┌─ Provided entries

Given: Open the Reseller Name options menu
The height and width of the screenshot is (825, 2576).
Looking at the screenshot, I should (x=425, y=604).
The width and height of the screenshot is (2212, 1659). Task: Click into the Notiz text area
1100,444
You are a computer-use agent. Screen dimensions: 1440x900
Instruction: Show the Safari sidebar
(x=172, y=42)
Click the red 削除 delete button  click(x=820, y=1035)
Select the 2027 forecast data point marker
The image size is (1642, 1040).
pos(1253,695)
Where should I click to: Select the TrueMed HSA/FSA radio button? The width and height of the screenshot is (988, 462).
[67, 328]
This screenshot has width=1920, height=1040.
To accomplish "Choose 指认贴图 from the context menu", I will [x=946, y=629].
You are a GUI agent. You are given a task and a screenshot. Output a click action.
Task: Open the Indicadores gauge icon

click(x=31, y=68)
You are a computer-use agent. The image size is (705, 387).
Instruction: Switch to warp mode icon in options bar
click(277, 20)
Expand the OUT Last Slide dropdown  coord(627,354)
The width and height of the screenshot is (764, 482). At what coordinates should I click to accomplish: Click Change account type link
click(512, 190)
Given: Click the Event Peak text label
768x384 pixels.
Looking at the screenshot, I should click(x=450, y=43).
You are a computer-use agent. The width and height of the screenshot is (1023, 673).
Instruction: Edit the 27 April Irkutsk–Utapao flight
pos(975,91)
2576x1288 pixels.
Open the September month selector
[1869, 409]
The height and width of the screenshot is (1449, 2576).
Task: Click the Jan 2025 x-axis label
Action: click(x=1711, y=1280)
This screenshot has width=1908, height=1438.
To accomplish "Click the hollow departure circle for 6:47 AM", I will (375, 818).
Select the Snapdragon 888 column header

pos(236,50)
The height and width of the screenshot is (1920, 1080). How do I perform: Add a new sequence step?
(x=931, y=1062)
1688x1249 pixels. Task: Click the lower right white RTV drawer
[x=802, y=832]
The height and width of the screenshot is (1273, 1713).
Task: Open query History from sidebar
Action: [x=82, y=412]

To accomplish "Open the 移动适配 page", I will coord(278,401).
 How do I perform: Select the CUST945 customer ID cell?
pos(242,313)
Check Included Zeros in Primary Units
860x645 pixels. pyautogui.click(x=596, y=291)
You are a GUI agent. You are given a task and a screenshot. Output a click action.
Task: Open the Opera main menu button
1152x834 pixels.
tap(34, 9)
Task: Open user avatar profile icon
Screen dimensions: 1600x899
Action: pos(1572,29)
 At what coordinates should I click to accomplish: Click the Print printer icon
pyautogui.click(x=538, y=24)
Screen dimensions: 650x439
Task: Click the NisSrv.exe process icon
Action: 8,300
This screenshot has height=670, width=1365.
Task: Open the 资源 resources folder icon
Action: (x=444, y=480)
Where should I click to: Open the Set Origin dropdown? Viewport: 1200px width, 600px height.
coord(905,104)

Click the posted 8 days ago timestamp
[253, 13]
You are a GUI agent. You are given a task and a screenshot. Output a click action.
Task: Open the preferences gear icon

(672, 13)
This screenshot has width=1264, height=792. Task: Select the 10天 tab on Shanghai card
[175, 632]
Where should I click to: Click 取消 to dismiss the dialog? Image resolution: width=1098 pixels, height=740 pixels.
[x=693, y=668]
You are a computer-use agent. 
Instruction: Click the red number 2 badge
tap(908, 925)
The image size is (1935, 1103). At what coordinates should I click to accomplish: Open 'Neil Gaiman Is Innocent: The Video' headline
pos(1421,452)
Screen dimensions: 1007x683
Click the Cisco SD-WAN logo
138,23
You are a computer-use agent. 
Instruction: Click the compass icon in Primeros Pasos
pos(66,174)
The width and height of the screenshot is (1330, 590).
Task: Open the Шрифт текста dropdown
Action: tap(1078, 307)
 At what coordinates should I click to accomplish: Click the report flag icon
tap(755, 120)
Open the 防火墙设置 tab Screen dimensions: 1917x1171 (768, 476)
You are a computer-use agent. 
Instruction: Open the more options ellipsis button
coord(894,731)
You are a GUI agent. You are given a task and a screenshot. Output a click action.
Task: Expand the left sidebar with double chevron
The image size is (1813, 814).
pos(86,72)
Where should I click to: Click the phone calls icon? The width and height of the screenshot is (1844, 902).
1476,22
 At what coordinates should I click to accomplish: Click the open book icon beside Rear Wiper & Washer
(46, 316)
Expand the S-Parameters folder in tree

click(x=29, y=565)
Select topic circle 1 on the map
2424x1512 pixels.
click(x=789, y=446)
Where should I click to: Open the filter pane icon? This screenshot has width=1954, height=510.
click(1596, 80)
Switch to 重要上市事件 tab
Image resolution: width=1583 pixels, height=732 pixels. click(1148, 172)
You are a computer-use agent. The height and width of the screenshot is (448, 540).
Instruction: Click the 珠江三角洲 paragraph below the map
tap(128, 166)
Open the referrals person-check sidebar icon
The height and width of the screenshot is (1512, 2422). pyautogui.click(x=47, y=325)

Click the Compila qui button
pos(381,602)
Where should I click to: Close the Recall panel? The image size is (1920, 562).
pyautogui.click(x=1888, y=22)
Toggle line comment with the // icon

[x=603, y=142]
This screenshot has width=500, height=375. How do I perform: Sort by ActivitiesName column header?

└─

### Instruction:
Reproduce the entire listing above verbatim, line for line, from its first line through its last.

### In response:
Given: Open the Reseller Name options menu
The height and width of the screenshot is (825, 2576).
Looking at the screenshot, I should (x=425, y=604).
The width and height of the screenshot is (2212, 1659). Task: Click into the Notiz text area
1100,444
You are a computer-use agent. Screen dimensions: 1440x900
Instruction: Show the Safari sidebar
(x=172, y=42)
Click the red 削除 delete button  click(x=820, y=1035)
Select the 2027 forecast data point marker
The image size is (1642, 1040).
pos(1253,695)
Where should I click to: Select the TrueMed HSA/FSA radio button? The width and height of the screenshot is (988, 462).
[67, 328]
This screenshot has width=1920, height=1040.
To accomplish "Choose 指认贴图 from the context menu", I will [x=946, y=629].
You are a GUI agent. You are given a task and a screenshot. Output a click action.
Task: Open the Indicadores gauge icon

click(x=31, y=68)
You are a computer-use agent. The image size is (705, 387).
Instruction: Switch to warp mode icon in options bar
click(277, 20)
Expand the OUT Last Slide dropdown  coord(627,354)
The width and height of the screenshot is (764, 482). At what coordinates should I click to accomplish: Click Change account type link
click(512, 190)
Given: Click the Event Peak text label
768x384 pixels.
Looking at the screenshot, I should click(x=450, y=43).
You are a computer-use agent. The width and height of the screenshot is (1023, 673).
Instruction: Edit the 27 April Irkutsk–Utapao flight
pos(975,91)
2576x1288 pixels.
Open the September month selector
[1869, 409]
The height and width of the screenshot is (1449, 2576).
Task: Click the Jan 2025 x-axis label
Action: click(x=1711, y=1280)
This screenshot has width=1908, height=1438.
To accomplish "Click the hollow departure circle for 6:47 AM", I will (375, 818).
Select the Snapdragon 888 column header

pos(236,50)
The height and width of the screenshot is (1920, 1080). How do I perform: Add a new sequence step?
(x=931, y=1062)
1688x1249 pixels. Task: Click the lower right white RTV drawer
[x=802, y=832]
The height and width of the screenshot is (1273, 1713).
Task: Open query History from sidebar
Action: [x=82, y=412]

To accomplish "Open the 移动适配 page", I will coord(278,401).
 How do I perform: Select the CUST945 customer ID cell?
pos(242,313)
Check Included Zeros in Primary Units
860x645 pixels. pyautogui.click(x=596, y=291)
You are a GUI agent. You are given a task and a screenshot. Output a click action.
Task: Open the Opera main menu button
1152x834 pixels.
tap(34, 9)
Task: Open user avatar profile icon
Screen dimensions: 1600x899
Action: pos(1572,29)
 At what coordinates should I click to accomplish: Click the Print printer icon
pyautogui.click(x=538, y=24)
Screen dimensions: 650x439
Task: Click the NisSrv.exe process icon
Action: 8,300
This screenshot has height=670, width=1365.
Task: Open the 资源 resources folder icon
Action: (x=444, y=480)
Where should I click to: Open the Set Origin dropdown? Viewport: 1200px width, 600px height.
coord(905,104)

Click the posted 8 days ago timestamp
[253, 13]
You are a GUI agent. You are given a task and a screenshot. Output a click action.
Task: Open the preferences gear icon

(672, 13)
This screenshot has width=1264, height=792. Task: Select the 10天 tab on Shanghai card
[175, 632]
Where should I click to: Click 取消 to dismiss the dialog? Image resolution: width=1098 pixels, height=740 pixels.
[x=693, y=668]
You are a computer-use agent. 
Instruction: Click the red number 2 badge
tap(908, 925)
The image size is (1935, 1103). At what coordinates should I click to accomplish: Open 'Neil Gaiman Is Innocent: The Video' headline
pos(1421,452)
Screen dimensions: 1007x683
Click the Cisco SD-WAN logo
138,23
You are a computer-use agent. 
Instruction: Click the compass icon in Primeros Pasos
pos(66,174)
The width and height of the screenshot is (1330, 590).
Task: Open the Шрифт текста dropdown
Action: tap(1078, 307)
 At what coordinates should I click to accomplish: Click the report flag icon
tap(755, 120)
Open the 防火墙设置 tab Screen dimensions: 1917x1171 (768, 476)
You are a computer-use agent. 
Instruction: Open the more options ellipsis button
coord(894,731)
You are a GUI agent. You are given a task and a screenshot. Output a click action.
Task: Expand the left sidebar with double chevron
The image size is (1813, 814).
pos(86,72)
Where should I click to: Click the phone calls icon? The width and height of the screenshot is (1844, 902).
1476,22
 At what coordinates should I click to accomplish: Click the open book icon beside Rear Wiper & Washer
(46, 316)
Expand the S-Parameters folder in tree

click(x=29, y=565)
Select topic circle 1 on the map
2424x1512 pixels.
click(x=789, y=446)
Where should I click to: Open the filter pane icon? This screenshot has width=1954, height=510.
click(1596, 80)
Switch to 重要上市事件 tab
Image resolution: width=1583 pixels, height=732 pixels. click(1148, 172)
You are a computer-use agent. The height and width of the screenshot is (448, 540).
Instruction: Click the 珠江三角洲 paragraph below the map
tap(128, 166)
Open the referrals person-check sidebar icon
The height and width of the screenshot is (1512, 2422). pyautogui.click(x=47, y=325)

Click the Compila qui button
pos(381,602)
Where should I click to: Close the Recall panel? The image size is (1920, 562).
pyautogui.click(x=1888, y=22)
Toggle line comment with the // icon

[x=603, y=142]
This screenshot has width=500, height=375. How do I perform: Sort by ActivitiesName column header?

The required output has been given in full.